- Exercise aim -
Reproduce the entries below exactly, but only from the line containing "The height and width of the screenshot is (840, 1404)." to the line containing "Given: Toggle magnet mode for drawings", inclusive.

━━━━━━━━━━━━━━━━━━━━

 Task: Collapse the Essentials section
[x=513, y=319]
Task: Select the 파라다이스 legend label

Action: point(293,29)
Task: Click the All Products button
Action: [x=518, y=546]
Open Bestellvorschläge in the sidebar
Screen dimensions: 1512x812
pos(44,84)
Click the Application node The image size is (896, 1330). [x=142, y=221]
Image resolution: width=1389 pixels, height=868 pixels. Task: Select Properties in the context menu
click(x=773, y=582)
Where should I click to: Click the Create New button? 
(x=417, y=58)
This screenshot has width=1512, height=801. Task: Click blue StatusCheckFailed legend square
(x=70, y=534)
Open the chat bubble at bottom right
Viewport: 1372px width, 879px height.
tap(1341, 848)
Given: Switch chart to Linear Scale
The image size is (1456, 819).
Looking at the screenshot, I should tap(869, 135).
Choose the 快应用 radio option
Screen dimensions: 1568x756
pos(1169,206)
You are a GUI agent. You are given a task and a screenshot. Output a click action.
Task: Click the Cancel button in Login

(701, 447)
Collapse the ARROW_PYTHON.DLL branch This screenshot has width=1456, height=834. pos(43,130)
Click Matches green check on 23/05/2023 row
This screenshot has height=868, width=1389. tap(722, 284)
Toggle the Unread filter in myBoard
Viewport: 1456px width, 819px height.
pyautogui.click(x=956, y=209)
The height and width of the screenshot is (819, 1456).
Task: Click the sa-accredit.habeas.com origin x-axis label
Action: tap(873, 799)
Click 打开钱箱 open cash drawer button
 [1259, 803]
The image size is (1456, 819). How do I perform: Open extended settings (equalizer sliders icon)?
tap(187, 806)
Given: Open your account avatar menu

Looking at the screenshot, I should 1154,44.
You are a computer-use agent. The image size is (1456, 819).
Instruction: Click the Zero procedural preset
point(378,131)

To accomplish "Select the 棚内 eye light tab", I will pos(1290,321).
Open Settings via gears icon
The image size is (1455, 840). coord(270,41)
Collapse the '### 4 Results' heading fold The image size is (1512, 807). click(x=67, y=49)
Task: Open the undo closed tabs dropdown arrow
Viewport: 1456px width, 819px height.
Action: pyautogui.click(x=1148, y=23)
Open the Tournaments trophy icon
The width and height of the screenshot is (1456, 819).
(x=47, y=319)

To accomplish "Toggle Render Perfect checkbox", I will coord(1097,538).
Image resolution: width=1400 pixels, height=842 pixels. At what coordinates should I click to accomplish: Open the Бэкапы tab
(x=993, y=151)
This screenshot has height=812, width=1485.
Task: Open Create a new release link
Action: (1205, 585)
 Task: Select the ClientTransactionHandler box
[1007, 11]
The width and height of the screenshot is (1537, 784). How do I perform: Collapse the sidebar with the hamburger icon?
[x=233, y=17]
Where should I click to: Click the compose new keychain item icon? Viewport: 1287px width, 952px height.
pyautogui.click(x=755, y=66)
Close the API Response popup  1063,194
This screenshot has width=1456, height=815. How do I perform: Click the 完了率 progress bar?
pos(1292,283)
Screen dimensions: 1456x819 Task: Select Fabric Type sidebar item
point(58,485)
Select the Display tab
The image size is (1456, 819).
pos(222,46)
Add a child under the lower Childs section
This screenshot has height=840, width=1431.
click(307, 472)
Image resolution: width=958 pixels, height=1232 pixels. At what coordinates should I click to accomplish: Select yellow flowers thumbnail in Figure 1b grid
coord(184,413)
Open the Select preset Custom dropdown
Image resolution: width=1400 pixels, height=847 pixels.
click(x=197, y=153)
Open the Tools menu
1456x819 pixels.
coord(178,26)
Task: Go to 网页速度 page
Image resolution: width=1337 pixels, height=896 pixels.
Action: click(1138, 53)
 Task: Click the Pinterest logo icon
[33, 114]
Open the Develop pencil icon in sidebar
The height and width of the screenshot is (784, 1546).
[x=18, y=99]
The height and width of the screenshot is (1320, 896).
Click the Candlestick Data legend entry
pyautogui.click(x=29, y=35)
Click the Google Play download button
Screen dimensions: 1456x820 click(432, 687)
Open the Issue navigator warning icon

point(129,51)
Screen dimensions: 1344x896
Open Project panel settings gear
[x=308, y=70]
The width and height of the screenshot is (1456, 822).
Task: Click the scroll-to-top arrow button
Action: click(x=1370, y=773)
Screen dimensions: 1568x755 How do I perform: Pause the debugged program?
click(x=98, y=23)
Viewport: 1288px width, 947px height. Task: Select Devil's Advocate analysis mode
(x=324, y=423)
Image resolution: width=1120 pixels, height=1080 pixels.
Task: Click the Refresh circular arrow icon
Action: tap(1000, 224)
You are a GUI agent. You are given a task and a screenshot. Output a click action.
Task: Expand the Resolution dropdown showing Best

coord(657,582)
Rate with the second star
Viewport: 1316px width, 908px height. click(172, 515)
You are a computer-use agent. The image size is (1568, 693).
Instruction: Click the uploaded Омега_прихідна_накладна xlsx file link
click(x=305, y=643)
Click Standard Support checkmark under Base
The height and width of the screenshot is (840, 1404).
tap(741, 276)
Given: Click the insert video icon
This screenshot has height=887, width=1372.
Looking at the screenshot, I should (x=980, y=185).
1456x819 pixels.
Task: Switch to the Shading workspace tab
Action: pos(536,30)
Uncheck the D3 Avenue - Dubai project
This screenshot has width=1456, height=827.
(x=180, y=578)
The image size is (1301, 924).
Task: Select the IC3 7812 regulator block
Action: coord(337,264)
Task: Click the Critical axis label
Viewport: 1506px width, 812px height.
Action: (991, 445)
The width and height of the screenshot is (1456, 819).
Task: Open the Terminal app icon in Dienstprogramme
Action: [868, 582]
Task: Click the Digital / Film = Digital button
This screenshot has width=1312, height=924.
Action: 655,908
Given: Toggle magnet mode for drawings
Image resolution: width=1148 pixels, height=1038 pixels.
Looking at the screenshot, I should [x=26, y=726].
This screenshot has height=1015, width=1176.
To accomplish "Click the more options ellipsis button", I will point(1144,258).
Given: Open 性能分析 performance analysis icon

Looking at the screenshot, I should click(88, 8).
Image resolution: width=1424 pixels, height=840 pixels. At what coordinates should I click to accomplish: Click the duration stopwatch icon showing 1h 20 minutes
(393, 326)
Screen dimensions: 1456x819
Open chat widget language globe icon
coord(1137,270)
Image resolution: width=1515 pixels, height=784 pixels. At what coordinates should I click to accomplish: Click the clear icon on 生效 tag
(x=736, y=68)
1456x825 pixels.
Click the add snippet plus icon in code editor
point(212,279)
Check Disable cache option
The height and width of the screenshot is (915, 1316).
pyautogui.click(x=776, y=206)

━━━━━━━━━━━━━━━━━━━━

- Output for this exercise -
The height and width of the screenshot is (840, 1404).
tap(741, 276)
Given: Click the insert video icon
This screenshot has height=887, width=1372.
Looking at the screenshot, I should (x=980, y=185).
1456x819 pixels.
Task: Switch to the Shading workspace tab
Action: pos(536,30)
Uncheck the D3 Avenue - Dubai project
This screenshot has width=1456, height=827.
(x=180, y=578)
The image size is (1301, 924).
Task: Select the IC3 7812 regulator block
Action: coord(337,264)
Task: Click the Critical axis label
Viewport: 1506px width, 812px height.
Action: (991, 445)
The width and height of the screenshot is (1456, 819).
Task: Open the Terminal app icon in Dienstprogramme
Action: [868, 582]
Task: Click the Digital / Film = Digital button
This screenshot has width=1312, height=924.
Action: 655,908
Given: Toggle magnet mode for drawings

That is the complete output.